Un mineur mis en examen pour complicité terroriste
Il était incarcéré depuis deux ans et demi. La chambre de l'instruction a confirmé mercredi la décision du juge d'instruction antiterroriste de première instance, ordonnant sa remise en liberté avec placement sous assignation à résidence et surveillance électronique.
Le Parquet national antiterroriste avait pourtant fait appel de cette décision, sans succès.
Le rappel des faits : le meurtre de Dominique Bernard
Le 13 octobre 2023, Mohammed Mogouchkov, un jeune Russe originaire d'Ingouchie radicalisé, s'est rendu dans son ancien lycée d'Arras. Il y a poignardé son ex-professeur Dominique Bernard, 57 ans, qui a succombé à ses blessures. L'attaque a également blessé un enseignant d'éducation physique et deux employés de l'établissement avant que l'assaillant ne soit interpellé.

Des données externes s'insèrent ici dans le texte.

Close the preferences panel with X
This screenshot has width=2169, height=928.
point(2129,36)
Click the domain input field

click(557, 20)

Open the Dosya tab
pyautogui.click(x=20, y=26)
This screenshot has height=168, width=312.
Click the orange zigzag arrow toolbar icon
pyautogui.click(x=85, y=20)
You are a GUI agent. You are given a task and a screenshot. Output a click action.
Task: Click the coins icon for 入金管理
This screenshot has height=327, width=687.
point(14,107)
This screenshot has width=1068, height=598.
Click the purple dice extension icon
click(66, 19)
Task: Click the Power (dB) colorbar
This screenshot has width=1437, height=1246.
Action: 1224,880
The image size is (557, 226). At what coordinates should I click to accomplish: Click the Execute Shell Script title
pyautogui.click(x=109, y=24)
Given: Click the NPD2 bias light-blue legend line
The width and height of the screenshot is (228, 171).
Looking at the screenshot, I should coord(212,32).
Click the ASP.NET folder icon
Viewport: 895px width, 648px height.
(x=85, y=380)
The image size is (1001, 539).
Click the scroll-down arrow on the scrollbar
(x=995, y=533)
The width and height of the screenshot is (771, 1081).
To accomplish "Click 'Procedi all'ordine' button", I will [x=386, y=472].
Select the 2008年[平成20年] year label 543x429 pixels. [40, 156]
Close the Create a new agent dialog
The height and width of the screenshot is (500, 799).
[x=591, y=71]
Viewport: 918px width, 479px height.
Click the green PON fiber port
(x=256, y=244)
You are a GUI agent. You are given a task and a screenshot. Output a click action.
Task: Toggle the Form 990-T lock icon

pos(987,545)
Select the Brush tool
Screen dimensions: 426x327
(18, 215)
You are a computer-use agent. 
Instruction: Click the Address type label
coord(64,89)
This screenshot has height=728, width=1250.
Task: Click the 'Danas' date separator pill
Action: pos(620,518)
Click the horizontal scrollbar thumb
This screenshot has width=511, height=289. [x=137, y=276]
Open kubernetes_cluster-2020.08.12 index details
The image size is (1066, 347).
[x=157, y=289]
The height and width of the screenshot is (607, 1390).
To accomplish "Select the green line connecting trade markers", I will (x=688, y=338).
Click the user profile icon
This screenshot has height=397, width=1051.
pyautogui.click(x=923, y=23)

Le drame avait provoqué une vive émotion en France, survenant trois ans après l'assassinat de Samuel Paty. Dans ce type d'affaire à dimension terroriste, la justice antiterroriste examine systématiquement l'entourage proche de l'auteur principal, comme on l'a vu dans d'autres dossiers, notamment autour de l'attentat déjoué devant la Bank of America à Paris, où des mineurs avaient été recrutés via Snapchat.
Trois mis en examen, un seul encore incarcéré
Outre le frère cadet, un cousin de Mohammed Mogouchkov est également mis en examen dans ce dossier. L'auteur principal, désormais âgé d'une vingtaine d'années, reste le seul incarcéré des trois mis en examen.
Les juges d'instruction ont bouclé leurs investigations en mars 2026. L'affaire devrait donc prochainement être renvoyée devant une juridiction spécialisée pour être jugée. La question de la responsabilité pénale du frère cadet, mis en examen pour des faits commis alors qu'il était mineur, sera au coeur des débats.
La libération sous bracelet électronique d'un mis en examen pour terrorisme illustre les tensions entre les impératifs de sécurité et les droits de la défense, dans un système carcéral français sous pression. La surpopulation carcérale record enregistrée au 1er mars 2026, avec 87 126 détenus, renforce le recours aux alternatives à l'incarcération, même dans des dossiers sensibles.
Les avocats de la famille de Dominique Bernard n'ont pas encore réagi publiquement à cette décision de la cour d'appel de Paris.